OUTDATED STUFF.... STAY AWAY FROM IT.... and please don't recommend anyone a c2d.... not vfm at all....


----------



## Deleted member 26636 (Jun 14, 2010)

Cool Buddy said:


> Better not waste money on a generic PSU when you know you'll be upgrading in a few months.
> In Athlon II X4 range, you have only one higher option, Athlon II X4 640 3.0GHz
> 
> If you want still better, you can get Phenom II X4 955 3.2 Ghz or Phenom II X4 965 3.4 Ghz, but the Athlon II X4 range is much more value for money. Phenom II X4 range is slightly expensive and the L3 cache does not give much advantage. But AMD, knowing this, is not expected to release faster Athlon II X4 processor, the 3.0 Ghz is expected to remain the fastest in this range.
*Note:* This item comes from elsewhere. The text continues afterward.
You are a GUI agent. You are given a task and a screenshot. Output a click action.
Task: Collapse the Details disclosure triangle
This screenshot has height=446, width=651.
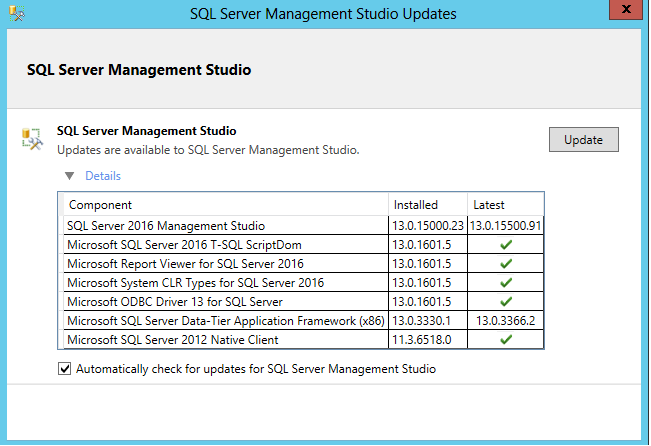(69, 176)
thanks for replying. a generic psu will only cost rs500/-...so no problems there..i might upgrade within next 1-1.5 months also..
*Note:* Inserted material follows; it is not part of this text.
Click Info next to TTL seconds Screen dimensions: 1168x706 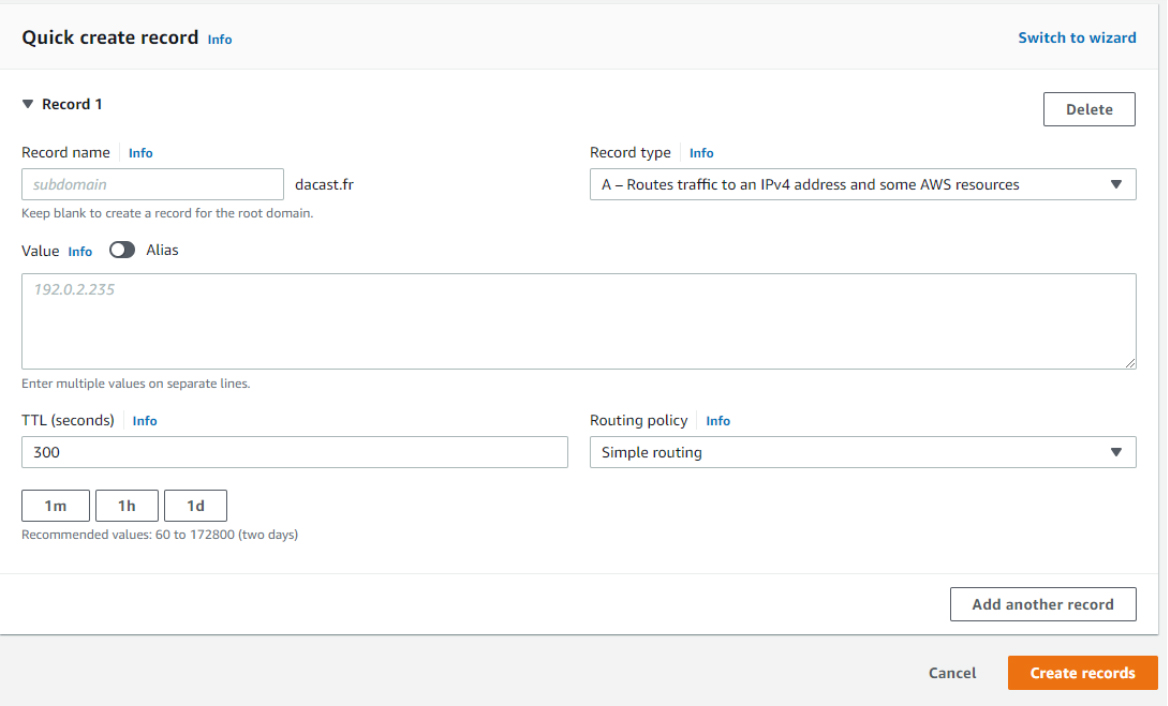click(145, 420)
how much will Athlon II X4 640 3.0GHz cost?also whats the price for Phenom II X4 955 3.2 Ghz or Phenom II X4 965 3.4 Ghz?


----------



## rahul.007 (Jun 14, 2010)

Phenom II X4 965 3.4GHz B.E. C3 @ 8.8k 
Phenom II X4 955 3.2GHz B.E. @ 7.9k
Athlon II X4 630 2.8GHz @ 4.7k


----------



## Deleted member 26636 (Jun 14, 2010)

about the monitor...dell isn't readily available in guwahati(where it will be bought)...how is the Benq G2220 22’’ monitor? is there any other monitor at this price range..it costs about 8k....i am looking for a 22'' since i will be upgrading with a graphics card soon. also the biostar m/b may not be abailable so is the ASUS M4A78LT-M LE  or  MSI GF615M-P33 mobo's good? please suggest alternatives to the biostar that will support ddr3 memory. thank you.


----------



## coderunknown (Jun 14, 2010)

himadri_sm said:


> about the monitor...dell isn't readily available in guwahati(where it will be bought)...how is the Benq G2220 22’’ monitor? is there any other monitor at this price range..it costs about 8k....i am looking for a 22'' since i will be upgrading with a graphics card soon. also the biostar m/b may not be abailable so is the ASUS M4A78LT-M LE  or  MSI GF615M-P33 mobo's good? please suggest alternatives to the biostar that will support ddr3 memory. thank you.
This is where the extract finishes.